INDIANAPOLIS, Ind. — Plenty of farmers remember the USDA announcing the Trump administration would authorize $12 billion in direct payments to and market assistance for farms, to counter losses from retaliatory tariffs by other countries on agricultural exports in 2018.

But they may not know details are finally coming out about this federal Commodity Credit Corp. (CCC) funding. Last Thursday, USDA Farm Service Agency (FSA) Executive Director for Indiana Steve Brown hosted a short training session for other USDA employees about the Market Facilitation Program (MFP) payout, to prepare them for farmers beginning to sign up this week.

First, “This is a trade program; this is not a disaster program,” he said.

It is not for failed crops, like crop insurance; it is not for losses to wildfires or other natural disasters like in other states this year – MFP does not impact, nor is it impacted by, any payments for those. MFP payments also do not count against other 2014 farm bill payment limitations.

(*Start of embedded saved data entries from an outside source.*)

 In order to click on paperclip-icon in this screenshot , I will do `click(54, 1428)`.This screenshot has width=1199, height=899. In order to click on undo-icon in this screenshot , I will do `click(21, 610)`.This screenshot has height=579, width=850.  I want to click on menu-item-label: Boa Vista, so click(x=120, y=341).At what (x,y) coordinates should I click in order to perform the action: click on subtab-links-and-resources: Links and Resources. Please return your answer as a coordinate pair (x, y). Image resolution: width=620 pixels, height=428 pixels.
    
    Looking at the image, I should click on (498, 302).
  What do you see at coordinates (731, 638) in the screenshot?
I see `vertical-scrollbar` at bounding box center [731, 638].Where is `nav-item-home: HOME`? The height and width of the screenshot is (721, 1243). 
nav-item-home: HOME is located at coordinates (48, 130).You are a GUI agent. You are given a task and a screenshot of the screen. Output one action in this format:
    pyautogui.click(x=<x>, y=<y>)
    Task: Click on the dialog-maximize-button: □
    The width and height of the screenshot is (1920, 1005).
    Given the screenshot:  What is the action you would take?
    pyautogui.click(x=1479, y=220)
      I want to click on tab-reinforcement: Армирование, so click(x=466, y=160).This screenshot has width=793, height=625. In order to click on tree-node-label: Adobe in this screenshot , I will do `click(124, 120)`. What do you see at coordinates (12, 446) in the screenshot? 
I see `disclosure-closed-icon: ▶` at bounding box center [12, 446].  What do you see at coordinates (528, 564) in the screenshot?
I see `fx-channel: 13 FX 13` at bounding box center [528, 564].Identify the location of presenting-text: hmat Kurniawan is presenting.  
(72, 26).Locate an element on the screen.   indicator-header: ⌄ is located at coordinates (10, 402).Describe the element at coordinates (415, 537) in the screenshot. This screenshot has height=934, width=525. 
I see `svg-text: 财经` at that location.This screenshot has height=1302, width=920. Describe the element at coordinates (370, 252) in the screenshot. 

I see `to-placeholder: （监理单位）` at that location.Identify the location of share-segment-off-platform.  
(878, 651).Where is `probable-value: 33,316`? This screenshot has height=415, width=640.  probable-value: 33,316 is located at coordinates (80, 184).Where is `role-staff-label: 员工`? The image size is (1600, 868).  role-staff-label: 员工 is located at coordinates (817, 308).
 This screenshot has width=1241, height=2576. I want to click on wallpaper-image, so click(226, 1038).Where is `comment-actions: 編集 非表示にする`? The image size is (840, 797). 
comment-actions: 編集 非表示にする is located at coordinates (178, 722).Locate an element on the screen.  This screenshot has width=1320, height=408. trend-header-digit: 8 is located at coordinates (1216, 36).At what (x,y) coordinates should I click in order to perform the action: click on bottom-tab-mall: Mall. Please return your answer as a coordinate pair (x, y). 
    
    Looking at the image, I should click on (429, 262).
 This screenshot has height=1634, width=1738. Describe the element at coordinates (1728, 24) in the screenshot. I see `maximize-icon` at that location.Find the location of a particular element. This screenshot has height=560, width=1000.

MFP is $4.7 billion worth of direct payments to producers of seven commodities the government has determined most affected by export tariffs this year. The rate set for each commodity will be paid on half the crop owner’s 2018 actual production; Brown said a second decision about payout on the remaining 50 percent will be made in early December.

The current crop rates per bushel are:

•Soybeans, $1.65 ($3.63 billion estimated payout nationwide)

•Sorghum, 86 cents ($156.8 million)

•Wheat, 14 cents ($119.2 million)

•Corn, 1 cent ($96 million)

•Cotton, 6 cents per pound ($276.9 million)

A simple example: Brown said if a grower harvests 100 bushels of soybeans, they could sign up to receive $82.50 ($1.65 X 50 bushels) for that crop alone. There is a cap of $125,000 per claimant for all combined eligible crops.

Dairy and hog producers are similarly eligible for MFP, but Brown said the government determined beef prices have not been affected by tariffs. The rate for milk is 12 cents per cwt. ($127.4 million estimated payout nationwide) and hogs, $8 each ($290.3 million).

Eligible dairy operations must have been in operation on June 1, and eligible live hogs were those owned on August 1. There is also a cap of $125,000 per claimant on all combined eligible dairy and hogs, separate from the crops cap.

FSA Price Support Disaster Chief Specialist Susan Houston noted the caps apply to each person – if a farmer signs up more than once because they are an owner in partnerships or companies, USDA will “count the warm bodies” to impose individuals’ caps.

There are other eligibility requirements, such as not having over $900,000 of adjusted gross income for tax years 2014-16, meeting FSA conservation regulations and actually owning the commodity (as opposed to farmers raising what another party owns).

Individual crops are subject to requirements too. They must be for grain; seed corn and beans are not eligible, nor is silage.

Since the MFP payments are not “first come, first served,” a producer can wait until they have all their proper documentation to sign up, or they can initiate the process now. If a grower wants to be paid for their 2018 wheat and soybeans, for instance, they could apply for a wheat payment now and soybean payment after the fall harvest – or just do it all at once after the bean harvest.

Brown noted some producers don’t want their MFP payment in 2018, for tax purposes – and that’s fine. The deadline to sign up is Jan. 15, 2019. He does not know how long it will take to receive payment after submitting the necessary paperwork, but thinks it would be within 30 days.

Houston warns farmers to make sure their necessary production certification is in order, since this is a high-profile program and claims may be subject to audits or spot checks. “We will not accept your shoebox full of ‘documentation,’” she said.

Brown urges county FSA directors to hold public meetings for their local farmers to answer questions and make the process easier on their employees, too.